◆ AVAILABLE RECORDS ◆
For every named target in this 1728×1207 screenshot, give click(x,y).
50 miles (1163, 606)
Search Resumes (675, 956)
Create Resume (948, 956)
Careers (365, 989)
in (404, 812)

...

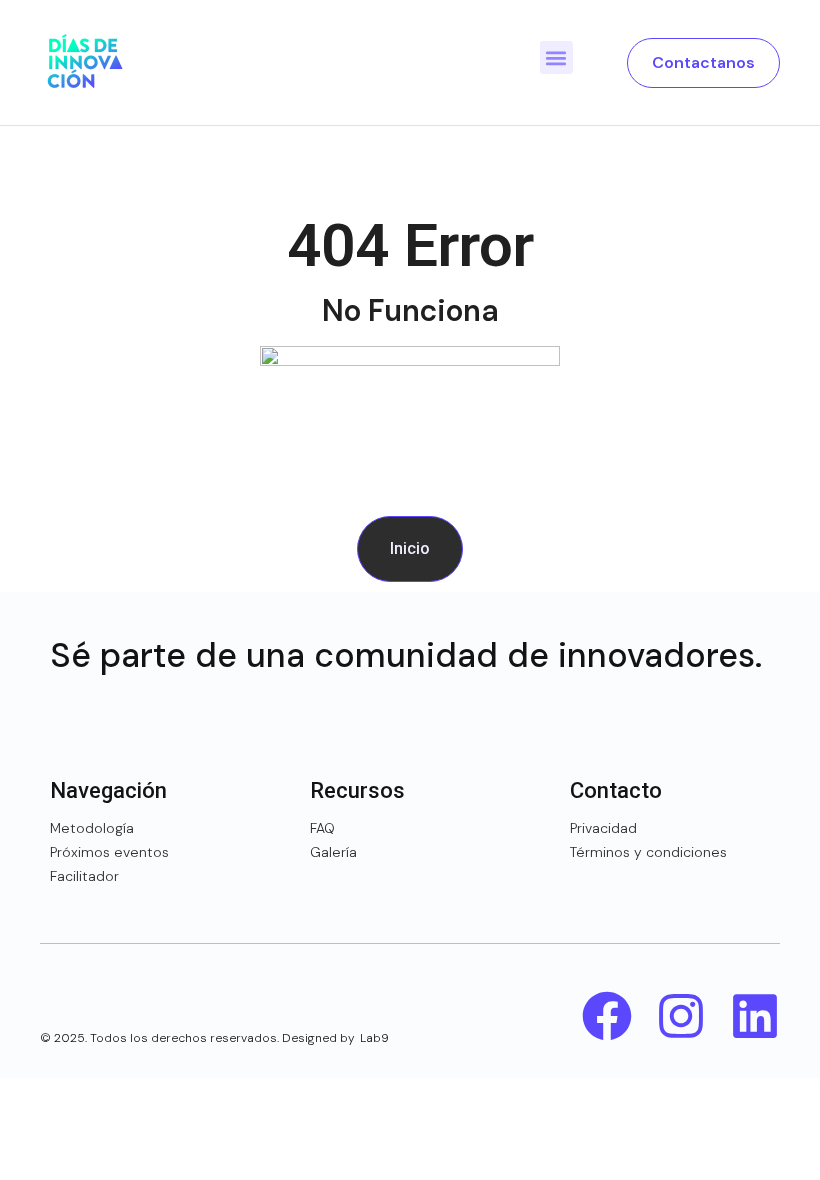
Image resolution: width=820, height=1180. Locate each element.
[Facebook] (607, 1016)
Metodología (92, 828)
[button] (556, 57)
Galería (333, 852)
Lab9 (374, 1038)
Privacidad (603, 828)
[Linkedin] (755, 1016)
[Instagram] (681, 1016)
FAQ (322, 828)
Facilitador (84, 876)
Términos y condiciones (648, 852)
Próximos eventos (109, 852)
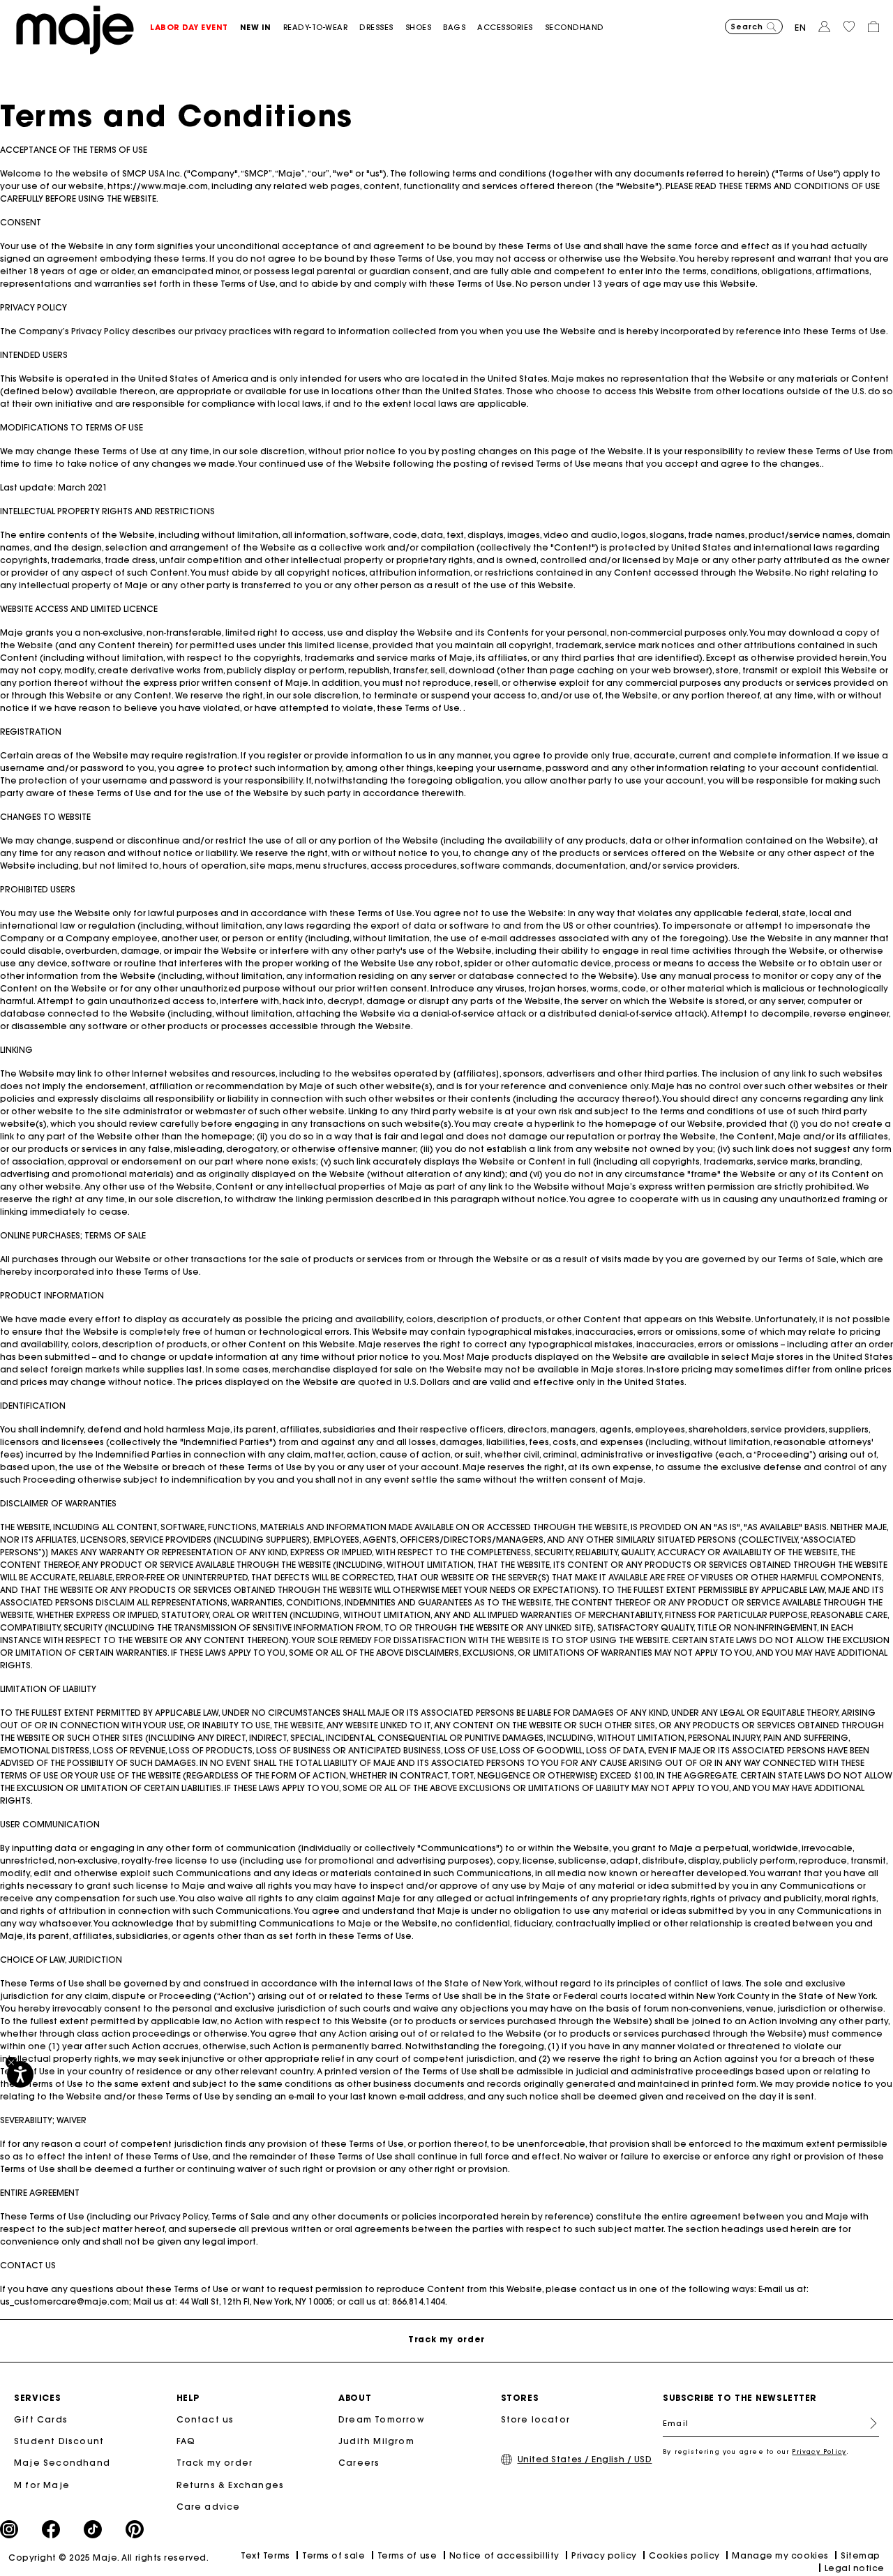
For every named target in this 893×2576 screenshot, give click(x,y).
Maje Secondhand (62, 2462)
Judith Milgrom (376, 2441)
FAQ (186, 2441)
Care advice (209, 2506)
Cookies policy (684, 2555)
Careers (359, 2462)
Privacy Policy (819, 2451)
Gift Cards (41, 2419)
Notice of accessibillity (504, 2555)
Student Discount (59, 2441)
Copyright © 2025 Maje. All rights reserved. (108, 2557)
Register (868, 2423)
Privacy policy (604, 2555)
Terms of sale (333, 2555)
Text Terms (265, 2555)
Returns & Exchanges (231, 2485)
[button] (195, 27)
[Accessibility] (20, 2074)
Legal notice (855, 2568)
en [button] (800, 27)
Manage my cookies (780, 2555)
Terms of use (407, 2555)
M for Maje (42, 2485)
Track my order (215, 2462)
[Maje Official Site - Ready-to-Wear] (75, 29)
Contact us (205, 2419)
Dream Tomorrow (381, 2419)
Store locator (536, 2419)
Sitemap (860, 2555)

◆ PROBLEM STATEMENT ◆
Once the line with "Text Terms (265, 2555)" is found in the records above, print exactly that line and every line after it through the line with "Sitemap (860, 2555)".

◆ EXPECTED ANSWER ◆
Text Terms (265, 2555)
Returns & Exchanges (231, 2485)
[button] (195, 27)
[Accessibility] (20, 2074)
Legal notice (855, 2568)
en [button] (800, 27)
Manage my cookies (780, 2555)
Terms of use (407, 2555)
M for Maje (42, 2485)
Track my order (215, 2462)
[Maje Official Site - Ready-to-Wear] (75, 29)
Contact us (205, 2419)
Dream Tomorrow (381, 2419)
Store locator (536, 2419)
Sitemap (860, 2555)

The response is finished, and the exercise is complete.